Business was apparently booming.

“So,” he finally said, clicking off the Surfer talk, leaning forward, and putting his hands together. “What are we going to do about you?”

“I got a couple ideas,” I replied.

“I suppose you do.”

I sat silently, figuring if he wanted one of my gem’s he’d ask for one.

“We could cut you up and make you chum.”

“That seems like a waste of time to me,” I said. “Ain’t no shark that would care about my blood.”

Descartes laughed a donkey’s bray then. “Well played, little Thommy Hunter. Well played. I always did like you even if you always were dumb as a bag of rocks.”

“Makes it harder to bash my skull in?”

“Here’s the thing,” Descartes said, suddenly leaning forward so that his face covered my whole field of view. The temperature in the cab seemed to drop to the Arctic Circle. “You owed me for the whole Crusader thing back when you and me were just kids, right? You set me up. Got me locked in a room with nothing but Cali fans for days. And I hated you for that. Really, I did.” The vein in his forehead rose a notch. His eyes grew wild. Then he sat back, and straightened his lapel. “But I’m over that now.” He gestured with his hand. “This whole thing you’ve helped expose here is going to funnel thousands of dollars into the Long Beach effort, Thom. Thanks to you, we’re going to be able to afford another pitcher this off-season.”

I furrowed my brow. Was this going where I thought it was going? Was Descartes admitting that he was running a soft-money scheme for O’Shea Jackson and the whole Long Beach baseball syndicate? Yes, I thought. He most definitely was.

“So I have to admit I got a soft place in my heart for you right about now.”

“You’ve always been a great man, Descartes. A great man with a great heart.”

He laughed again, no doubt egged on by my sincerity.

The car rolled to a gentle stop. The corner of one lip curled up, and the sound of the door opening beside me came along with a breath of fresh air. A sidewalk lay before me. I glanced at Descartes. Eyebrow raised.

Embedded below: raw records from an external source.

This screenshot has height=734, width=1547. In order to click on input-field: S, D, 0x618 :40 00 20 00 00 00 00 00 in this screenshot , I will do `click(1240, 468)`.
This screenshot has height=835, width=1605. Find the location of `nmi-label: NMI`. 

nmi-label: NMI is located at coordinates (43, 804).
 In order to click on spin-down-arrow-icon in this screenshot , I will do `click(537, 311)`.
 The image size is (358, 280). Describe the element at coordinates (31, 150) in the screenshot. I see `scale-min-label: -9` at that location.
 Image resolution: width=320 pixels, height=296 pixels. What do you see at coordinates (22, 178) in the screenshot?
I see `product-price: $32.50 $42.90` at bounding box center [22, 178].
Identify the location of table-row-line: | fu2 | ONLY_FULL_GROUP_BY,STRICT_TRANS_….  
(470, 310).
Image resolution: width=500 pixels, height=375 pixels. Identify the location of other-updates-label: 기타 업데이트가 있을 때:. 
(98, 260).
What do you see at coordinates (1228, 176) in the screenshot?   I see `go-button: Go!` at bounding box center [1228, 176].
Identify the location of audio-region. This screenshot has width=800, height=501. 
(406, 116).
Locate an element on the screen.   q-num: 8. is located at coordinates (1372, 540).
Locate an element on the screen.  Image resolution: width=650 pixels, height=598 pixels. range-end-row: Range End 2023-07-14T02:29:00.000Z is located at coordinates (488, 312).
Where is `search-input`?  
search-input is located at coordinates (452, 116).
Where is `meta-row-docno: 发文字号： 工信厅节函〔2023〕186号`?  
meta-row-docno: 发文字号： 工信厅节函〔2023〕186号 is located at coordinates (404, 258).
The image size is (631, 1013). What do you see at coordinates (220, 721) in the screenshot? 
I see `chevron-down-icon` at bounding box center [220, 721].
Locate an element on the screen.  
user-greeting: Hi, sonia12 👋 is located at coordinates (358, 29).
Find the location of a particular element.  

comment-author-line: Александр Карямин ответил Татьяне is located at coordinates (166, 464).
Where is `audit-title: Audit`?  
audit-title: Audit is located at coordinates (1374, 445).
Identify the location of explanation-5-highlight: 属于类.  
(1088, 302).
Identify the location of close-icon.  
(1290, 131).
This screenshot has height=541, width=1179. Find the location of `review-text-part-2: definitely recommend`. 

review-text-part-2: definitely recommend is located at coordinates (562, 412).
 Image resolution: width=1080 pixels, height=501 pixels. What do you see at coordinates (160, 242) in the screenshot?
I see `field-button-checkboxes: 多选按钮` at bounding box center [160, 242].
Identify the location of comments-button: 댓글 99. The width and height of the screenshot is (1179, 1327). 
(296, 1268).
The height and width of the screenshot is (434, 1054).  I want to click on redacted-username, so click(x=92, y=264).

“We’re even now,” he said. “So get outta here before you do something else dumb like start squawking to someone else about L-Pain’s little game, right?”

His gaze carried his point.

“Right,” I said, not wasting any more time getting out.

My legs ached from a couple hours of inaction, but they stretched just fine as I walked away into the night, and as the door closed behind me and Descartes’ hover car drove off. I breathed the open air, and despite the fact that I was lost someplace in the godforsaken bowels of Log Beach (as if there’s anything but), I realized that moment of joy that comes from being alive.

Onward, I thought. Onward and forward and all the things that are good in the world.

It was time to hook back up with the Goon.

I had some kind of report to file, and the scouting wasn’t getting done without me.